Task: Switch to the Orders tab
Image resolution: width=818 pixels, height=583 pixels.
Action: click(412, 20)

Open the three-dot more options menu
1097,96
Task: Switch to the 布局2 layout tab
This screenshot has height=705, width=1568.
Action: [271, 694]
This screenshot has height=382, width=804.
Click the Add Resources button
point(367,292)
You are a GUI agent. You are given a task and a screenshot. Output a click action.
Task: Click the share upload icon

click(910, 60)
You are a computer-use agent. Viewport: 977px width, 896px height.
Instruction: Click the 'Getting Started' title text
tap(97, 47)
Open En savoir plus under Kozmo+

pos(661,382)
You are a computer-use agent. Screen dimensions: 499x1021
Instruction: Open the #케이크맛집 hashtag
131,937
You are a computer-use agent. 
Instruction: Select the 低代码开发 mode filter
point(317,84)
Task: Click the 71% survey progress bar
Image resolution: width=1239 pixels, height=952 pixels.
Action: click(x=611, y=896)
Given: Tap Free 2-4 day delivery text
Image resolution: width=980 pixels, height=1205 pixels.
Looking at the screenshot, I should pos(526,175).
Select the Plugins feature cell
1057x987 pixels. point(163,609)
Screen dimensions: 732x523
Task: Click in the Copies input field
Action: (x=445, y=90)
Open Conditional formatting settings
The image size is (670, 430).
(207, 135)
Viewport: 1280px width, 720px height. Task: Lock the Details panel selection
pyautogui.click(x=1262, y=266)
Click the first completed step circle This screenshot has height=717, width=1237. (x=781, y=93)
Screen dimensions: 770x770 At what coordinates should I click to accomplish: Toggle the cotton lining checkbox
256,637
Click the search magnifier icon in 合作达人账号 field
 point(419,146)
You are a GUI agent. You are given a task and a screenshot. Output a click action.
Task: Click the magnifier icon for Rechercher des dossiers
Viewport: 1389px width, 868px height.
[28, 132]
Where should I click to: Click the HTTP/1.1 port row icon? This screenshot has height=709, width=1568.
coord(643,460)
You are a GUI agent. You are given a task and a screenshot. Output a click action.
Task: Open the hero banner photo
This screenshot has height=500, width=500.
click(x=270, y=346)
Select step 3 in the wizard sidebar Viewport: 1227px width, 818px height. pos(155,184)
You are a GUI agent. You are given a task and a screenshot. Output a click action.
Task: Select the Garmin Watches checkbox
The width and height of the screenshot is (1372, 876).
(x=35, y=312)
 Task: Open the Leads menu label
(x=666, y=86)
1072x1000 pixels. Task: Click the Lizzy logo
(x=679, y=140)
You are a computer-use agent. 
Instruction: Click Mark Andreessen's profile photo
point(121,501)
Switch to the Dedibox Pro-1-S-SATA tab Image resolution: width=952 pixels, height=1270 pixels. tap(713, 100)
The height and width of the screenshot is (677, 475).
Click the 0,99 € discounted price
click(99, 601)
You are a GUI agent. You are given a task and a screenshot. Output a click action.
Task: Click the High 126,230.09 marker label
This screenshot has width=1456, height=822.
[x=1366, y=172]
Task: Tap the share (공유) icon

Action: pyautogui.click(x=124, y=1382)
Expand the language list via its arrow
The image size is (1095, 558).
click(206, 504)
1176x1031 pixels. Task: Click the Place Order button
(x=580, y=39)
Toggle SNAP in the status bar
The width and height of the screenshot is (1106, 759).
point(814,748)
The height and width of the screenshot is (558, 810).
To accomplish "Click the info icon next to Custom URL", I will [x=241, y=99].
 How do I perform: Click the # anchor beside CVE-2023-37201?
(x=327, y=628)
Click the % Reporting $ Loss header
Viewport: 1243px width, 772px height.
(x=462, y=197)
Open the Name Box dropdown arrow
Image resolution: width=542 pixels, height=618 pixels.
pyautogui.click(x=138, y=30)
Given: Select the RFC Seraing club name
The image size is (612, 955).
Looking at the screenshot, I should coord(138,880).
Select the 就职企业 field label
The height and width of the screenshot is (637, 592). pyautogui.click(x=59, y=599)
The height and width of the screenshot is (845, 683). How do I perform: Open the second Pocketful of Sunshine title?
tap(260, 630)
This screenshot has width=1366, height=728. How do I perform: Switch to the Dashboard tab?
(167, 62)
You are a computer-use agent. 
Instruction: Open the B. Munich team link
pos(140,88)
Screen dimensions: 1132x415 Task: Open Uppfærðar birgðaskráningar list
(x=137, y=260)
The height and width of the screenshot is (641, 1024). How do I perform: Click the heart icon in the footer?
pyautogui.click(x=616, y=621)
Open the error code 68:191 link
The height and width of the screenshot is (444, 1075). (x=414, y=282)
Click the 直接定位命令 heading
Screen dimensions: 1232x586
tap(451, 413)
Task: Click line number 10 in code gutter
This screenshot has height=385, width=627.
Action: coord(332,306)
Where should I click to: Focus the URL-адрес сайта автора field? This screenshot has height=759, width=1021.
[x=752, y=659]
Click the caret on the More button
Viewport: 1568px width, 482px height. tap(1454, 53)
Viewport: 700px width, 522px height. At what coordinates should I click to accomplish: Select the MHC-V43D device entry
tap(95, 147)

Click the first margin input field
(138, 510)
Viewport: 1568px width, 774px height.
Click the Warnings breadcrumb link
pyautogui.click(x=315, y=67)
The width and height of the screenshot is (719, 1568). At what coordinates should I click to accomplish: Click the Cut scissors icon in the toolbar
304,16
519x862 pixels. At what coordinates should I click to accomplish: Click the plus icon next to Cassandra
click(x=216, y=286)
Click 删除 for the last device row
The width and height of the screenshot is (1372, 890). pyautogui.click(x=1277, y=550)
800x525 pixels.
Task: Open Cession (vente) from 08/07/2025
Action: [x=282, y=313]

■ ■ ■ ■ ■

What you are asked to do: A bare number should be your reply: how many lines in the entries above include the word "step".

Result of this task: 2